The team had a working prototype, real customer interest, and a clear product vision. They needed senior engineering bandwidth that could plug in fast, ship safely against a moving target, and not need to be told twice how a general ledger reconciles.
Where we fit
Helsh-js works as part of Eagl’s engineering team on a long-running freelance contract. Day to day this looks like:
- Building and maintaining integrations with ERP systems (currently Exact Online and NetSuite, with more in the roadmap).
- Designing data pipelines that pull ledger entries, classify them, run them through detection rules and LLM-assisted reasoning, and surface anomalies in the dashboard.
- Building the actual product surface: the UI a CFO opens at 7am to see “yesterday’s close caught 14 things you’ll want to look at.”
- Pairing closely with Eagl’s in-house team. We are deliberately not a black box.
Why this matters
Accounting software has been chasing the same dream for thirty years: no more errors, no more month-end.
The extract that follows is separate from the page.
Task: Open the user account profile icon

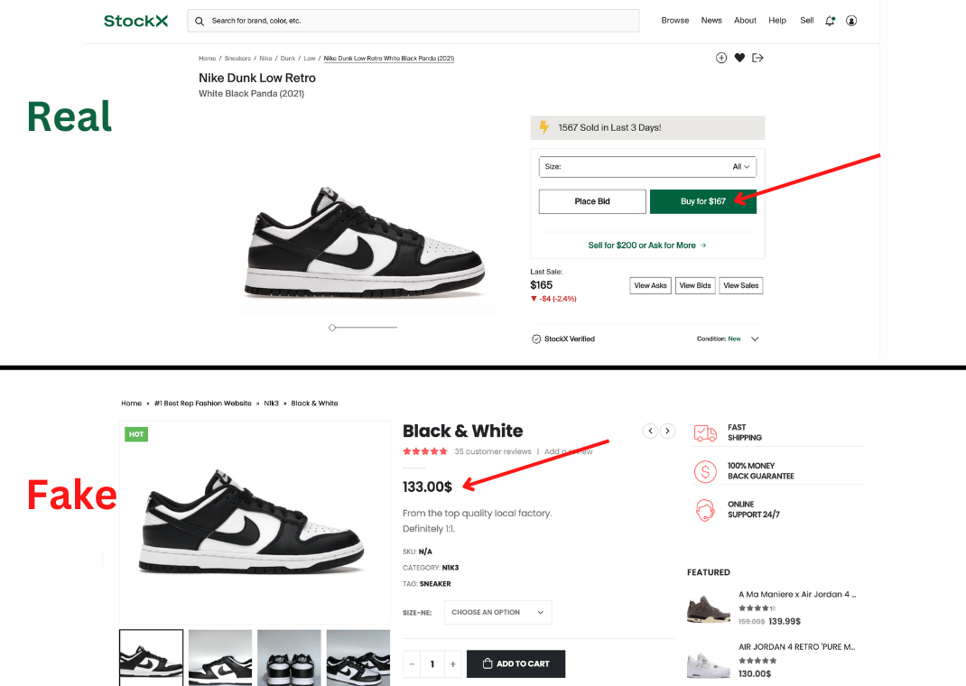Action: coord(851,21)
What has changed is that modern LLMs can finally reason about why a transaction looks wrong, not just whether it matches a pattern. That changes the product. We get to build something the previous generation of accounting software could not, and that is genuinely worth showing up for.
What we like about the engagement
Eagl trusts us to make real engineering decisions, not just execute tickets. They are tough on quality and kind on delivery, which is the only combination that makes long-form contract work fun.